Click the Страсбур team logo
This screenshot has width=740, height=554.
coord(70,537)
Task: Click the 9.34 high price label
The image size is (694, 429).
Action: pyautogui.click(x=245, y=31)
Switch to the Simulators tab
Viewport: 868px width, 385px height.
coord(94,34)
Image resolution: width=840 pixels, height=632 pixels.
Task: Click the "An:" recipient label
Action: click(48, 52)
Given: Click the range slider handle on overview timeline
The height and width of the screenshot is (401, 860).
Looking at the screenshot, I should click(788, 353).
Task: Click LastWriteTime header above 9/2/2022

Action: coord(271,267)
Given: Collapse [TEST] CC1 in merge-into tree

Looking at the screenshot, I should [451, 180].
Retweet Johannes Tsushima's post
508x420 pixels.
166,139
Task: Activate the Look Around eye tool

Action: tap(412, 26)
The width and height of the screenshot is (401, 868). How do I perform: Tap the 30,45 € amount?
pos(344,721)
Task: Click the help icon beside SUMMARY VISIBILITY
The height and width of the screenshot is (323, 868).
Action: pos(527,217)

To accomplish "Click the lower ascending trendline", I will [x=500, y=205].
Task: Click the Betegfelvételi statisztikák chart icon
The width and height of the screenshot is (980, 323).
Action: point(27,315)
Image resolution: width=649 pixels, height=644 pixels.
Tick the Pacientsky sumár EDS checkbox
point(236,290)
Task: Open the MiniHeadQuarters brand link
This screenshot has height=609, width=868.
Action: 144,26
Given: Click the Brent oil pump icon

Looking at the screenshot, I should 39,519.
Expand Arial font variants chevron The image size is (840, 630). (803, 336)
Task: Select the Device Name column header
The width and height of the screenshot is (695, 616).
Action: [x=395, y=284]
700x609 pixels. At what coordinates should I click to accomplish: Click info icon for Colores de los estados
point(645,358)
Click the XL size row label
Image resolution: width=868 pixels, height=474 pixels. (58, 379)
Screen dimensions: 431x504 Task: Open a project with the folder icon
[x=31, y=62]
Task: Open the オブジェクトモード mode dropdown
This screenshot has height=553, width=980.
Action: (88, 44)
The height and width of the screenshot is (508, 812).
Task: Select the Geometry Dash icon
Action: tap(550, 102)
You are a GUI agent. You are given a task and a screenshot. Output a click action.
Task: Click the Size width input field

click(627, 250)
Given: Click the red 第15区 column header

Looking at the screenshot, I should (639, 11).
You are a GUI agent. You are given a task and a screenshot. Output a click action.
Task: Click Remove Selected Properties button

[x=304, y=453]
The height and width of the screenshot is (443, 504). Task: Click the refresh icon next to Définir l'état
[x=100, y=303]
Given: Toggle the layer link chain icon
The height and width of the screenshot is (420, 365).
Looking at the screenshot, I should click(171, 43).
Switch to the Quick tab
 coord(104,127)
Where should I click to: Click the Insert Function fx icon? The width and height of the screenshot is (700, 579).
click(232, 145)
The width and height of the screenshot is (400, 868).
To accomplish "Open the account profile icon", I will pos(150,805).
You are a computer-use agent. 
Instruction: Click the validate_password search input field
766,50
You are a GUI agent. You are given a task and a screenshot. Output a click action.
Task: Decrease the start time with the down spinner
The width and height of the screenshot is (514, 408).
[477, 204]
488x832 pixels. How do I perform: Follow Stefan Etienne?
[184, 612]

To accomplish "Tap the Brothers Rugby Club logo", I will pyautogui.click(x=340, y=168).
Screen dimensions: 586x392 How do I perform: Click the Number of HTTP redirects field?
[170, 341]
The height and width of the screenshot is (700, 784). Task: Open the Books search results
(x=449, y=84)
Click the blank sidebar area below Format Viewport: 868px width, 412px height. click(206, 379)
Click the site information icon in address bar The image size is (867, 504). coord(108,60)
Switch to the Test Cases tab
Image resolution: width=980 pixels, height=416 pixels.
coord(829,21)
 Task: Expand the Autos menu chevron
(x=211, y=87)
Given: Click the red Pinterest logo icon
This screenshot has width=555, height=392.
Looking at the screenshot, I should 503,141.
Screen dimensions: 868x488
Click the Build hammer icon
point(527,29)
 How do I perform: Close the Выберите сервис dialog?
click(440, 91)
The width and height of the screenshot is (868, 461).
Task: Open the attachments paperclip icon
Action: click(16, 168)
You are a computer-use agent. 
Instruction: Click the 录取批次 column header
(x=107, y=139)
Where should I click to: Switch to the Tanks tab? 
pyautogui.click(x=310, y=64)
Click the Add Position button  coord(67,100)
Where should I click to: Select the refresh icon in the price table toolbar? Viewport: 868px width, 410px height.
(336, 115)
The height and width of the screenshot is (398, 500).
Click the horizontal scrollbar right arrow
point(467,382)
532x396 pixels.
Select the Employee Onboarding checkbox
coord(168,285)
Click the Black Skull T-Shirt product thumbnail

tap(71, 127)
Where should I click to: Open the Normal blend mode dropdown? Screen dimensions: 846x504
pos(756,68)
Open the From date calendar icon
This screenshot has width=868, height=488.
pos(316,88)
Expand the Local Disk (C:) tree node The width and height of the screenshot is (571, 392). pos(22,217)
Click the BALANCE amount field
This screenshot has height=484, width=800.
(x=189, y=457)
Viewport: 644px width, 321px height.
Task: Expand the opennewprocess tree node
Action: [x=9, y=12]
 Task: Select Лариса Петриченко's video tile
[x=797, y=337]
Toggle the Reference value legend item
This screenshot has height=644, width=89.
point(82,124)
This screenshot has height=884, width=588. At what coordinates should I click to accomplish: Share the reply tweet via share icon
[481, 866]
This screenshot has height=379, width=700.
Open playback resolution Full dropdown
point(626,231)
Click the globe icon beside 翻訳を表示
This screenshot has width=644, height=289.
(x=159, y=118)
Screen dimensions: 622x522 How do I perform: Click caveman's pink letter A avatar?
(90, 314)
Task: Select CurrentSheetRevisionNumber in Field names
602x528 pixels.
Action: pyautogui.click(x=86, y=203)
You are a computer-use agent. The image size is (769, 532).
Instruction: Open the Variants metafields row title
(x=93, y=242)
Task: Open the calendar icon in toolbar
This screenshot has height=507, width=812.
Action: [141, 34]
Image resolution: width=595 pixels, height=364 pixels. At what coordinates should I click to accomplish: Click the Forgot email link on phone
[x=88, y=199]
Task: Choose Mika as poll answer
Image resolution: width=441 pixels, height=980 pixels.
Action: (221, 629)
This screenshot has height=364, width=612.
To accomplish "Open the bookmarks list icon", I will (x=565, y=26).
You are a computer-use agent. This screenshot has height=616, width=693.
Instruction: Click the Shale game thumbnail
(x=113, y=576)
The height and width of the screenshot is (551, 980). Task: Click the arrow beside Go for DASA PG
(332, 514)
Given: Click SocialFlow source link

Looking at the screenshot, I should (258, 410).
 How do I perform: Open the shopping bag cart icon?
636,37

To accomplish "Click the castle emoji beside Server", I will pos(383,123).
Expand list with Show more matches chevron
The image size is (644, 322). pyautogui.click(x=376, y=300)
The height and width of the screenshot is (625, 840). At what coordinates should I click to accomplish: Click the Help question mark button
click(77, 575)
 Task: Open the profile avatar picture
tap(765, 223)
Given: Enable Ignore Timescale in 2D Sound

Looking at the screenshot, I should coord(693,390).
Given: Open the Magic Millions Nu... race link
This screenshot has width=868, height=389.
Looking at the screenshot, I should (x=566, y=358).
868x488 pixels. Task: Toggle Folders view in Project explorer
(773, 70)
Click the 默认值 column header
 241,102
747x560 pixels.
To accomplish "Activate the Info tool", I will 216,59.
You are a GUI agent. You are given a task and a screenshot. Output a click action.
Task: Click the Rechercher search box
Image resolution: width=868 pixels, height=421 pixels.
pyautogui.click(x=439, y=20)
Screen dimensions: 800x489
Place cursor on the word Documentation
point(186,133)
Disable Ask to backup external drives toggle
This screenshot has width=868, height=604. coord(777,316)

• TASK TO CARRY OUT: Exactly as they appear, restate all of the entries.

• OUTPUT OF THE EXERCISE:
Click the Страсбур team logo
This screenshot has width=740, height=554.
coord(70,537)
Task: Click the 9.34 high price label
The image size is (694, 429).
Action: pyautogui.click(x=245, y=31)
Switch to the Simulators tab
Viewport: 868px width, 385px height.
coord(94,34)
Image resolution: width=840 pixels, height=632 pixels.
Task: Click the "An:" recipient label
Action: click(48, 52)
Given: Click the range slider handle on overview timeline
The height and width of the screenshot is (401, 860).
Looking at the screenshot, I should click(788, 353).
Task: Click LastWriteTime header above 9/2/2022

Action: coord(271,267)
Given: Collapse [TEST] CC1 in merge-into tree

Looking at the screenshot, I should [451, 180].
Retweet Johannes Tsushima's post
508x420 pixels.
166,139
Task: Activate the Look Around eye tool

Action: tap(412, 26)
The width and height of the screenshot is (401, 868). How do I perform: Tap the 30,45 € amount?
pos(344,721)
Task: Click the help icon beside SUMMARY VISIBILITY
The height and width of the screenshot is (323, 868).
Action: pos(527,217)

To accomplish "Click the lower ascending trendline", I will [x=500, y=205].
Task: Click the Betegfelvételi statisztikák chart icon
The width and height of the screenshot is (980, 323).
Action: point(27,315)
Image resolution: width=649 pixels, height=644 pixels.
Tick the Pacientsky sumár EDS checkbox
point(236,290)
Task: Open the MiniHeadQuarters brand link
This screenshot has height=609, width=868.
Action: 144,26
Given: Click the Brent oil pump icon

Looking at the screenshot, I should 39,519.
Expand Arial font variants chevron The image size is (840, 630). (803, 336)
Task: Select the Device Name column header
The width and height of the screenshot is (695, 616).
Action: [x=395, y=284]
700x609 pixels. At what coordinates should I click to accomplish: Click info icon for Colores de los estados
point(645,358)
Click the XL size row label
Image resolution: width=868 pixels, height=474 pixels. (58, 379)
Screen dimensions: 431x504 Task: Open a project with the folder icon
[x=31, y=62]
Task: Open the オブジェクトモード mode dropdown
This screenshot has height=553, width=980.
Action: (88, 44)
The height and width of the screenshot is (508, 812).
Task: Select the Geometry Dash icon
Action: tap(550, 102)
You are a GUI agent. You are given a task and a screenshot. Output a click action.
Task: Click the Size width input field

click(627, 250)
Given: Click the red 第15区 column header

Looking at the screenshot, I should (639, 11).
You are a GUI agent. You are given a task and a screenshot. Output a click action.
Task: Click Remove Selected Properties button

[x=304, y=453]
The height and width of the screenshot is (443, 504). Task: Click the refresh icon next to Définir l'état
[x=100, y=303]
Given: Toggle the layer link chain icon
The height and width of the screenshot is (420, 365).
Looking at the screenshot, I should click(171, 43).
Switch to the Quick tab
 coord(104,127)
Where should I click to: Click the Insert Function fx icon? The width and height of the screenshot is (700, 579).
click(232, 145)
The width and height of the screenshot is (400, 868).
To accomplish "Open the account profile icon", I will pos(150,805).
You are a computer-use agent. 
Instruction: Click the validate_password search input field
766,50
You are a GUI agent. You are given a task and a screenshot. Output a click action.
Task: Decrease the start time with the down spinner
The width and height of the screenshot is (514, 408).
[477, 204]
488x832 pixels. How do I perform: Follow Stefan Etienne?
[184, 612]

To accomplish "Tap the Brothers Rugby Club logo", I will pyautogui.click(x=340, y=168).
Screen dimensions: 586x392 How do I perform: Click the Number of HTTP redirects field?
[170, 341]
The height and width of the screenshot is (700, 784). Task: Open the Books search results
(x=449, y=84)
Click the blank sidebar area below Format Viewport: 868px width, 412px height. click(206, 379)
Click the site information icon in address bar The image size is (867, 504). coord(108,60)
Switch to the Test Cases tab
Image resolution: width=980 pixels, height=416 pixels.
coord(829,21)
 Task: Expand the Autos menu chevron
(x=211, y=87)
Given: Click the red Pinterest logo icon
This screenshot has width=555, height=392.
Looking at the screenshot, I should 503,141.
Screen dimensions: 868x488
Click the Build hammer icon
point(527,29)
 How do I perform: Close the Выберите сервис dialog?
click(440, 91)
The width and height of the screenshot is (868, 461).
Task: Open the attachments paperclip icon
Action: click(16, 168)
You are a computer-use agent. 
Instruction: Click the 录取批次 column header
(x=107, y=139)
Where should I click to: Switch to the Tanks tab? 
pyautogui.click(x=310, y=64)
Click the Add Position button  coord(67,100)
Where should I click to: Select the refresh icon in the price table toolbar? Viewport: 868px width, 410px height.
(336, 115)
The height and width of the screenshot is (398, 500).
Click the horizontal scrollbar right arrow
point(467,382)
532x396 pixels.
Select the Employee Onboarding checkbox
coord(168,285)
Click the Black Skull T-Shirt product thumbnail

tap(71, 127)
Where should I click to: Open the Normal blend mode dropdown? Screen dimensions: 846x504
pos(756,68)
Open the From date calendar icon
This screenshot has width=868, height=488.
pos(316,88)
Expand the Local Disk (C:) tree node The width and height of the screenshot is (571, 392). pos(22,217)
Click the BALANCE amount field
This screenshot has height=484, width=800.
(x=189, y=457)
Viewport: 644px width, 321px height.
Task: Expand the opennewprocess tree node
Action: [x=9, y=12]
 Task: Select Лариса Петриченко's video tile
[x=797, y=337]
Toggle the Reference value legend item
This screenshot has height=644, width=89.
point(82,124)
This screenshot has height=884, width=588. At what coordinates should I click to accomplish: Share the reply tweet via share icon
[481, 866]
This screenshot has height=379, width=700.
Open playback resolution Full dropdown
point(626,231)
Click the globe icon beside 翻訳を表示
This screenshot has width=644, height=289.
(x=159, y=118)
Screen dimensions: 622x522 How do I perform: Click caveman's pink letter A avatar?
(90, 314)
Task: Select CurrentSheetRevisionNumber in Field names
602x528 pixels.
Action: pyautogui.click(x=86, y=203)
You are a computer-use agent. The image size is (769, 532).
Instruction: Open the Variants metafields row title
(x=93, y=242)
Task: Open the calendar icon in toolbar
This screenshot has height=507, width=812.
Action: [141, 34]
Image resolution: width=595 pixels, height=364 pixels. At what coordinates should I click to accomplish: Click the Forgot email link on phone
[x=88, y=199]
Task: Choose Mika as poll answer
Image resolution: width=441 pixels, height=980 pixels.
Action: (221, 629)
This screenshot has height=364, width=612.
To accomplish "Open the bookmarks list icon", I will (x=565, y=26).
You are a computer-use agent. This screenshot has height=616, width=693.
Instruction: Click the Shale game thumbnail
(x=113, y=576)
The height and width of the screenshot is (551, 980). Task: Click the arrow beside Go for DASA PG
(332, 514)
Given: Click SocialFlow source link

Looking at the screenshot, I should (258, 410).
 How do I perform: Open the shopping bag cart icon?
636,37

To accomplish "Click the castle emoji beside Server", I will pos(383,123).
Expand list with Show more matches chevron
The image size is (644, 322). pyautogui.click(x=376, y=300)
The height and width of the screenshot is (625, 840). At what coordinates should I click to accomplish: Click the Help question mark button
click(77, 575)
 Task: Open the profile avatar picture
tap(765, 223)
Given: Enable Ignore Timescale in 2D Sound

Looking at the screenshot, I should coord(693,390).
Given: Open the Magic Millions Nu... race link
This screenshot has width=868, height=389.
Looking at the screenshot, I should (x=566, y=358).
868x488 pixels. Task: Toggle Folders view in Project explorer
(773, 70)
Click the 默认值 column header
 241,102
747x560 pixels.
To accomplish "Activate the Info tool", I will 216,59.
You are a GUI agent. You are given a task and a screenshot. Output a click action.
Task: Click the Rechercher search box
Image resolution: width=868 pixels, height=421 pixels.
pyautogui.click(x=439, y=20)
Screen dimensions: 800x489
Place cursor on the word Documentation
point(186,133)
Disable Ask to backup external drives toggle
This screenshot has width=868, height=604. coord(777,316)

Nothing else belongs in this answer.